The FDA issued its first authorization of an at-home saliva test for COVID-19 on Friday, which will allow patients to receive a diagnostic test without leaving the home.

The Emergency Use Authorization was issued to Rutgers Clinical Genomics Laboratory for its Spectrum Solutions LLC SDNA-1000 Saliva Collection Device.

The FDA says the test permits testing of a saliva sample collected from the patient using a designated self-collection kit. Once patients collect their saliva sample, they return it to the lab in a sealed package for testing, the FDA added.

The test is by prescription only.

The test was previously given an emergency use authorization, but could not be administered at home until now.

“Authorizing additional diagnostic tests with the option of at-home sample collection will continue to increase patient access to testing for COVID-19. This provides an additional option for the easy, safe and convenient collection of samples required for testing without traveling to a doctor’s office, hospital or testing site,” said FDA Commissioner Stephen M. Hahn, M.D. “We will continue to work around the clock to support the development of accurate and reliable tests, as we have done throughout this pandemic. The FDA has authorized more than 80 COVID-19 tests and adding more options for at-home sample collection is an important advancement in diagnostic testing during this public health emergency.”

* * *

Answer these questions using the saliva test article:
1. Which laboratory received the Emergency Use Authorization?
2. How do patients get their saliva sample to the lab for testing?
3. According to Stephen M. Hahn, how many COVID-19 tests has the FDA authorized?
The material that comes next is not needed.

Dataset entries
* * *

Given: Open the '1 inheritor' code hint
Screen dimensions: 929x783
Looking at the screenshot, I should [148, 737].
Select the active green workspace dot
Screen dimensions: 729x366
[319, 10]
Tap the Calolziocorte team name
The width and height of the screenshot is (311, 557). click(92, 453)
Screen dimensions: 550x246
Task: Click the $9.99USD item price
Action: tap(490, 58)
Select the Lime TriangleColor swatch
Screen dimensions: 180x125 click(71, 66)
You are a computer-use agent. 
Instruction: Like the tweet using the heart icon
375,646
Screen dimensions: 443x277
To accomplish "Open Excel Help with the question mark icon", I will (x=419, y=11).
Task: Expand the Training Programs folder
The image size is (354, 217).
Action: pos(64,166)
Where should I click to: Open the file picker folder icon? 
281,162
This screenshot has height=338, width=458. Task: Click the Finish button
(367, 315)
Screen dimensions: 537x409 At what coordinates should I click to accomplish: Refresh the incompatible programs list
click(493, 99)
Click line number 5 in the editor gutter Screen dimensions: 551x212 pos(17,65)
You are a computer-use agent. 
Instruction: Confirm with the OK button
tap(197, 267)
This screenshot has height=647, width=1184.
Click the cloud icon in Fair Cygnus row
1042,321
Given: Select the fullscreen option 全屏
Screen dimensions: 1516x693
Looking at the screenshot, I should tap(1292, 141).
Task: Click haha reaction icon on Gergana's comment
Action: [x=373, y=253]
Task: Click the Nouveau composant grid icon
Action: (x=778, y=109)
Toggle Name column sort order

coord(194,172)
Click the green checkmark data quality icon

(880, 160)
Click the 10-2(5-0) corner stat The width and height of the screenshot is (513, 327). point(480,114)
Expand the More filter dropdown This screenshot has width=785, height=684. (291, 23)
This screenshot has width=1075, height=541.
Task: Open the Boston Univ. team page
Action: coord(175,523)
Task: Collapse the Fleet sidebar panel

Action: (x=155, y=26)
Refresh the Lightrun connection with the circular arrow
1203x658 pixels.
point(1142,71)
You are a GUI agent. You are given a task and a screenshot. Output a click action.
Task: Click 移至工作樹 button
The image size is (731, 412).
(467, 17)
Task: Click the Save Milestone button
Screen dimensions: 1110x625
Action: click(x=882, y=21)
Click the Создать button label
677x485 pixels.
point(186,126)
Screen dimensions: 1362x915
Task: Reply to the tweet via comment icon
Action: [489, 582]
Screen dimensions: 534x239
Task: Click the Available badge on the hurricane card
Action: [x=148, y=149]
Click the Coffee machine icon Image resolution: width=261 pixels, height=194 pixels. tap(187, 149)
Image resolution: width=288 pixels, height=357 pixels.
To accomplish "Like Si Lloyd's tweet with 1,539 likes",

* * *

■ Problem solution
1. Rutgers Clinical Genomics Laboratory.
2. They return it to the lab in a sealed package.
3. More than 80.